Abstract

Biopolymer membranes derived from natural resources are environmentally friendly materials and their use for electrochemical energy storage devices has attracted a great deal of attention. Here, chitosan (CS) and potato starch (PS) doped with ammonium thiocyanate (NH4SCN) were used as host electrolyte. Various weight percent of glycerol (Gly) as a non-toxic plasticizer are used to prepare novel plasticized solid biopolymer electrolytes (PSBEs) through solution casting method, which is subsequently used as a mediator in electric double-layer capacitor (EDLC) application. Inclusion of Gly participated significantly in minimizing the crystallinity nature of the membranes as revealed by the X-ray diffraction (XRD) patterns. Fourier transform infrared (FTIR) spectroscopy revealed the complexation among the constituents of the electrolyte. Ion transport parameters determined by FTIR and electrochemical impedance spectroscopy (EIS) techniques have shown comparable results. The optimum composition of PSBE is achieved when 24 wt% of Gly is added (CPNHG3), which has shown the best ion conductivity (1.62×10−3Scm−1) from the EIS study. This film has exhibited also an excellent ion transference number (tion) of (0.989) and a large electrochemical potential stability (2.1 V) measured by transfer number measurement (TNM) and linear sweep voltammetry (LSV) methods.

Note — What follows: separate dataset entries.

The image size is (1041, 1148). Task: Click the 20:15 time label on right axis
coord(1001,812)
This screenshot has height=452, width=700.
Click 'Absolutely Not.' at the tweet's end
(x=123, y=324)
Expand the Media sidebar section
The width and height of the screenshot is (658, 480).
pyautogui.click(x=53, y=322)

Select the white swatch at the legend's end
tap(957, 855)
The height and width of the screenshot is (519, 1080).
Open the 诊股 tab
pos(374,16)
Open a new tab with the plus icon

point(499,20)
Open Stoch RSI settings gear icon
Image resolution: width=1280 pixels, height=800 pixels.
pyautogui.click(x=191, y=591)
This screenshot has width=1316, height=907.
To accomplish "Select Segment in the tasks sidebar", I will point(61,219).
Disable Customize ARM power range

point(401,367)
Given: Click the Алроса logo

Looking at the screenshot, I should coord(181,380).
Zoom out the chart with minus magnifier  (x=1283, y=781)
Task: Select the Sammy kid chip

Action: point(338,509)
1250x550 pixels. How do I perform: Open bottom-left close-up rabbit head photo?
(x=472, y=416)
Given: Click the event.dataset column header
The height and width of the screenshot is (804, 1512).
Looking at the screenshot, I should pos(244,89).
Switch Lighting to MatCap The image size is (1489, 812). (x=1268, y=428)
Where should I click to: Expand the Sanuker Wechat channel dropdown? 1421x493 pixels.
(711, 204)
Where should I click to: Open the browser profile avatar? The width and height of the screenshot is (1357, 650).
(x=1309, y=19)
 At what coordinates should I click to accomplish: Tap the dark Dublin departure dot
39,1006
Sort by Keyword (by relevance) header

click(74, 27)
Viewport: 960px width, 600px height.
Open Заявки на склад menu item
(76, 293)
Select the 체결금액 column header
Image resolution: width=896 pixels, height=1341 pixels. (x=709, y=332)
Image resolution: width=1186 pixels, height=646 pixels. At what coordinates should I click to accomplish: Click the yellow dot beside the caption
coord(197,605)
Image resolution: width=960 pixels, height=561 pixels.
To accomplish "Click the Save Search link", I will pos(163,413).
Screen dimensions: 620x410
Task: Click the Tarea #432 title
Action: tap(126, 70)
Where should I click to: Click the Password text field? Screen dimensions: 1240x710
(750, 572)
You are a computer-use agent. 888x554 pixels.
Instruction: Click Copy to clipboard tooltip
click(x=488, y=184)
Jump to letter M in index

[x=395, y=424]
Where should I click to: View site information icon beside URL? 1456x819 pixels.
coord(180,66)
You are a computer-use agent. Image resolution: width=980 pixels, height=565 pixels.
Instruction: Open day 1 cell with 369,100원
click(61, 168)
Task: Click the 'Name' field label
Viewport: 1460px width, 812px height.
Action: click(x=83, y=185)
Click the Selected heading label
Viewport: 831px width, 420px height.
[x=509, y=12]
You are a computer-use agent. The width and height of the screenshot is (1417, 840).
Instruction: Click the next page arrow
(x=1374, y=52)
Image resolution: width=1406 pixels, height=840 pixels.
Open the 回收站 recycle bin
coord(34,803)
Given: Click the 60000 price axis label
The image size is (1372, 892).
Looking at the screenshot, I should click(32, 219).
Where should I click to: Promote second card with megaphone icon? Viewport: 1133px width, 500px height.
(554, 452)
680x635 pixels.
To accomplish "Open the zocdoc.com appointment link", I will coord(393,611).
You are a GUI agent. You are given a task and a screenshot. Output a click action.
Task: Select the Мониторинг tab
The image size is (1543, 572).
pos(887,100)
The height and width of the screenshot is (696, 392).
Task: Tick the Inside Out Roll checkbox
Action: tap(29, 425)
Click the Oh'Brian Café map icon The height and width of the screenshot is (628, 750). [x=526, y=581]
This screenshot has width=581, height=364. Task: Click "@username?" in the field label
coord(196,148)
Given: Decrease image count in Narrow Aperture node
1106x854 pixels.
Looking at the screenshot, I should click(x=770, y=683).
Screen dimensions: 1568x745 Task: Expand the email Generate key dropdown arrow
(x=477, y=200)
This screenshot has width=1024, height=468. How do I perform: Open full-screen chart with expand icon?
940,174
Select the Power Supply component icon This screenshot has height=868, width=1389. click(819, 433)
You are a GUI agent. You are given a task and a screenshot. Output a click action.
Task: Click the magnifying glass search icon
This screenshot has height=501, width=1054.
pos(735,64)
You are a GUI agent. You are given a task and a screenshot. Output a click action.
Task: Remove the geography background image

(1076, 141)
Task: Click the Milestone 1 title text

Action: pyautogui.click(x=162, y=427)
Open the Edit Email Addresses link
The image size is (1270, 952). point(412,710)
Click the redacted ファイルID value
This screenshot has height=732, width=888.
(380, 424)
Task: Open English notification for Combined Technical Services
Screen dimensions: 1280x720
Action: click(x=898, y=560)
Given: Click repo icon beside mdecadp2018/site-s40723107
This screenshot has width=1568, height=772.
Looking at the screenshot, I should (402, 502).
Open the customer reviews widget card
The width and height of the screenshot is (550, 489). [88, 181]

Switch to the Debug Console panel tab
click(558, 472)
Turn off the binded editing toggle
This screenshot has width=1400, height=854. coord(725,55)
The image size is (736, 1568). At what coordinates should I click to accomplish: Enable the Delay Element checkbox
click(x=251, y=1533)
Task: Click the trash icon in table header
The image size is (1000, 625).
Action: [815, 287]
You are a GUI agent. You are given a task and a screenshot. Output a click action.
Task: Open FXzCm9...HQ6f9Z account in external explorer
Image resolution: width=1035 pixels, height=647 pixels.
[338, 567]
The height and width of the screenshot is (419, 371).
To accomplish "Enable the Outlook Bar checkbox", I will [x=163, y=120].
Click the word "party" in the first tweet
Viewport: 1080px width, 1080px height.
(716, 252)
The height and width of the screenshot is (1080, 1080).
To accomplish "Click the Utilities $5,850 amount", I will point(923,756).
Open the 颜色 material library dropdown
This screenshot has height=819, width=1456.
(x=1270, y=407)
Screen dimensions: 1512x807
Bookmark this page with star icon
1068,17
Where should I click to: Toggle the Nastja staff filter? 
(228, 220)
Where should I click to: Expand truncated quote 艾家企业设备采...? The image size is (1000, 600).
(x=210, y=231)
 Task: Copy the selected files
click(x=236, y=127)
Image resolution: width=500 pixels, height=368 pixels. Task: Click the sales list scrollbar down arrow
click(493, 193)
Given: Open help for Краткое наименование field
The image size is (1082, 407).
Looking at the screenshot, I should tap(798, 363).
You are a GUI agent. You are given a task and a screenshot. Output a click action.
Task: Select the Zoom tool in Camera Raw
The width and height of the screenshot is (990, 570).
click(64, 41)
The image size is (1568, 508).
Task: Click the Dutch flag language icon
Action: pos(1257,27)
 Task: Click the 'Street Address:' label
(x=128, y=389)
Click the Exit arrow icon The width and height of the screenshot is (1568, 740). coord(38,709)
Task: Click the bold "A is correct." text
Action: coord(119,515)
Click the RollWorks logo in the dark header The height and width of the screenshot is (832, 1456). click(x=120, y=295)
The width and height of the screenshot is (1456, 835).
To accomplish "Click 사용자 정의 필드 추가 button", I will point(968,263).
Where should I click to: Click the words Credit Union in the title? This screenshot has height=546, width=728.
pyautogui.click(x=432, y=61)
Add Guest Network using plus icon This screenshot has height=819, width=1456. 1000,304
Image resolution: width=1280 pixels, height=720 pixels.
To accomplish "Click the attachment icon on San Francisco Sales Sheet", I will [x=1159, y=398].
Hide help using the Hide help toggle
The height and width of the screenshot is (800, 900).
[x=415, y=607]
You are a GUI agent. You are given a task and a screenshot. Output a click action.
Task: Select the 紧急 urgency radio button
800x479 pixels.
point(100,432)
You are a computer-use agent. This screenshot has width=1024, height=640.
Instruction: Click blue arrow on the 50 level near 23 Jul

The restriction to ion movement was observed for the samples overloaded with Gly (32 and 40 wt%) due to the blockage effect, which reflected on ion conductivity and transport parameters. The assembled EDLC device provided a specific capacitance (Cspc) of 16.1 F/g at 10 mV/s scan rate with no sign of redox reaction, which was proven by either cyclic voltammetry (CV) and galvanostatic charge-discharge (GCD) techniques. Further, the cyclic stability and high performance of the EDLC regarding energy density, power density, and coulombic efficiency were confirmed throughout the 2500 cycles.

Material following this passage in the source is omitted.